EXCERPTED TEXT:
- Location of Bella Vista in Shasta County, California
- Bella Vista, California Position in California
- Coordinates: 40°39′06″N 122°15′23″W﻿ / ﻿40.65167°N 122.25639°W
- Country: United States
- State: California
- County: Shasta

Area
- • Total: 26.64 sq mi (68.99 km^{2})
- • Land: 26.44 sq mi (68.49 km^{2})
- • Water: 0.20 sq mi (0.51 km^{2}) 0.64%
- Elevation: 656 ft (200 m)

Population (2020)
- • Total: 3,641
- • Density: 137.7/sq mi (53.16/km^{2})
- Time zone: UTC-8 (Pacific (PST))
- • Summer (DST): UTC-7 (PDT)
- ZIP Code: 96008
- Area code(s): 530, 837
- GNIS feature ID: 2582942

= Bella Vista, California =

Bella Vista (Spanish for "Beautiful View") is a census-designated place (CDP) in Shasta County, California, United States. Bella Vista is a small, rural community about 9 mi northeast of Redding, and about 5 mi north of Palo Cedro. Its population is 3,641 as of the 2020 census, up from 2,781 from the 2010 census. Historically, Bella Vista was a semi-large lumber town which hosted its own railroad.

SUPPLIED MATERIAL:

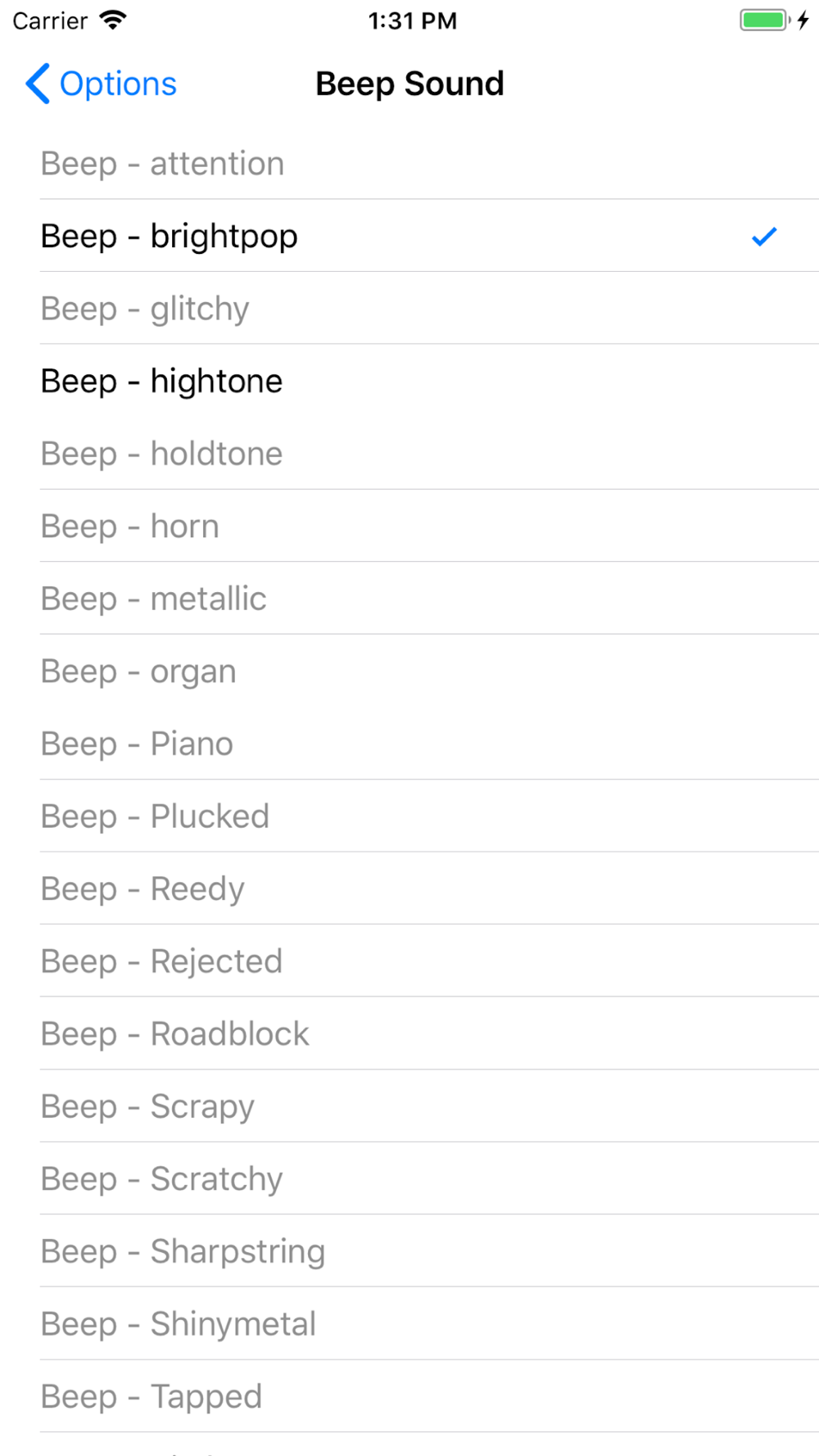Pick Beep - Piano sound
This screenshot has height=1456, width=819.
tap(410, 744)
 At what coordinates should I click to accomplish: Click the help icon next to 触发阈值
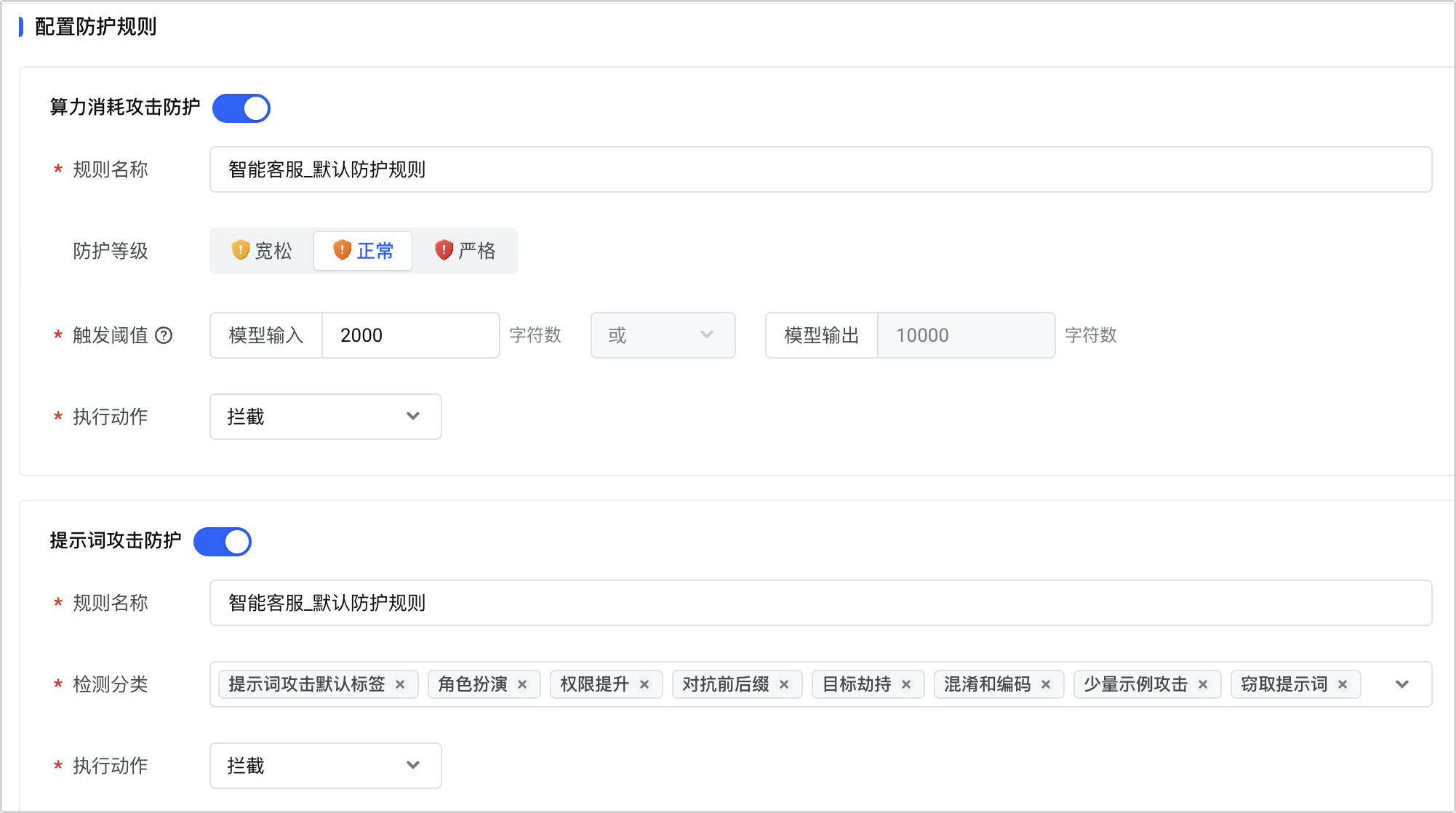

OBJECTIVE:
Pick up the Bella Vista, California article after its last sentence and keep it going. The material plays no part in what comes next.

ANSWER:
==History==

Bella Vista was once a thriving lumber town. A lumber flume fed a mill at the present-day location of the end of Meyers Road and Deschutes. The flume was completed by the Shasta Lumber Company in August 1888 when it reached Bella Vista. The lumber flume was a V-shape structure which was elevated to 90’ in height and supported by scaffolds. Lumber from nearby Round Mountain was shipping via the flume to the mill at Bella Vista, where it would be treated and sent south to the railhead at Anderson. Present day Bella Vista was the end of the lumber flume and the site was originally called the dump, because it was the dumping point of the lumber coming off the lumber flume. The original town site was established with a general merchandise store owned by the Shasta Lumber Company, company offices, a planning mill and additional buildings. Bella Vista was once a thriving community and at its peak, hosted a population of 2,000. Bella Vista's community consisted of saloons, barber shops and various stores, including gas stations.

Bella Vista once hosted the Anderson and Bella Vista Railway, which was a 15-mile freight carrier that hauled lumber and other commodities to the Southern Pacific railhead in Anderson. The bottleneck of the operation was the transfer of the lumber from the mill at Bella Vista to the nearest rail connection, which was 10 miles away, in Anderson, and on the wrong side of the Sacramento River. Circa 1891, work began on the Anderson & Bella Vista Railroad down the valley of Cow Creek to the Southern Pacific railhead in Anderson. The railroad was abandoned in the 1930s and torn up shortly after.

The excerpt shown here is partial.